Collected data entries:
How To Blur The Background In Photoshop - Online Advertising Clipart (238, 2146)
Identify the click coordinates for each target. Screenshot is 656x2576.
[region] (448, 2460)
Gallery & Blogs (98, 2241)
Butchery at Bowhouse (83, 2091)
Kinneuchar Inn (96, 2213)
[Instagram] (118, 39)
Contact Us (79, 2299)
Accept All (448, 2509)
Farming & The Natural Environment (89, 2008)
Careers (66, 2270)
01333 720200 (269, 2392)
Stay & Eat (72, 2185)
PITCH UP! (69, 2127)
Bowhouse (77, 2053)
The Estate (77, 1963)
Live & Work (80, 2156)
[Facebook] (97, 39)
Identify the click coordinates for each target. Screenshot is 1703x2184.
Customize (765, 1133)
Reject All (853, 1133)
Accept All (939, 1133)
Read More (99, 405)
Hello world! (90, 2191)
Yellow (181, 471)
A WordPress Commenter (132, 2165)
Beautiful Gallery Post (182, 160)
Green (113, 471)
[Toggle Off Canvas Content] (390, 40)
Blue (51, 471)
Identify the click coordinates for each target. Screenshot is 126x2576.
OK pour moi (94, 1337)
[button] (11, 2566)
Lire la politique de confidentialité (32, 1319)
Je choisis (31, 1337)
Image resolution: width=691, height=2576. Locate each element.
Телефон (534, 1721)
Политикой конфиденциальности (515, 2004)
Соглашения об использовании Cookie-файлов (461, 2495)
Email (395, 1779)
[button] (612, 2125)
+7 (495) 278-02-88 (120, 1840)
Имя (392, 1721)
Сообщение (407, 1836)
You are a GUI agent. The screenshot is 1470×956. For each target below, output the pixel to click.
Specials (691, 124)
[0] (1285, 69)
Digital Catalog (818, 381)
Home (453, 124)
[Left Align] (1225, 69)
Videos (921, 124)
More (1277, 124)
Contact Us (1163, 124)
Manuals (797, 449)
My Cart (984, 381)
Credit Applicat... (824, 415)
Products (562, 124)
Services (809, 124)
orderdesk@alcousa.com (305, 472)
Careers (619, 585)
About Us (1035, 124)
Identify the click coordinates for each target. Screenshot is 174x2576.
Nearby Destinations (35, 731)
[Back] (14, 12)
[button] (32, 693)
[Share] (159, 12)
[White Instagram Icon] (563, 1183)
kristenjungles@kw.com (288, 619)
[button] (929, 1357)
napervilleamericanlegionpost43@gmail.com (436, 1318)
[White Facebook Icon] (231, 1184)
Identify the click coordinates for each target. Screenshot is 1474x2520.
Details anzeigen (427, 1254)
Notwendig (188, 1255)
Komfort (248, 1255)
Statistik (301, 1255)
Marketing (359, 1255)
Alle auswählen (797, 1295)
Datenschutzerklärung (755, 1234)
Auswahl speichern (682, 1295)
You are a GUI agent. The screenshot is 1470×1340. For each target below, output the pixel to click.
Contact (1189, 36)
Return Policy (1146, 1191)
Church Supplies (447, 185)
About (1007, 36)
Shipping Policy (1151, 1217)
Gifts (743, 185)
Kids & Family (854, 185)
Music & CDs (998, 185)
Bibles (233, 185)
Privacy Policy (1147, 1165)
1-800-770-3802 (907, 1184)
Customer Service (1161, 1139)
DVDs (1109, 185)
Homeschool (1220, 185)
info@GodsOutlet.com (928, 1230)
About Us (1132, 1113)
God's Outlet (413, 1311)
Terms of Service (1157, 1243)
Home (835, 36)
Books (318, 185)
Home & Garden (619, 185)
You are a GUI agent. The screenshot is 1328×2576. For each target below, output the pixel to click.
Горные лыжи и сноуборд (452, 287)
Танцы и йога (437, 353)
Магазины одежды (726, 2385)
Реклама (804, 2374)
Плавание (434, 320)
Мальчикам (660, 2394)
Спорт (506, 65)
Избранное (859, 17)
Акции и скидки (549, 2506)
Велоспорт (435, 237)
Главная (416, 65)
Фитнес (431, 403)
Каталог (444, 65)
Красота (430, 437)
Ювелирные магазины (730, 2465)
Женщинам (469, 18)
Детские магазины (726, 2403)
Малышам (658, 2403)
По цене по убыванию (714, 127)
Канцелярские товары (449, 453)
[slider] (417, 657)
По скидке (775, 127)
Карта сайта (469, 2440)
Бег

PROBLEM DETAILS:
Among the lines above, some may include the string "Policy"; state how many, and nothing more.

RESPONSE BELOW:
3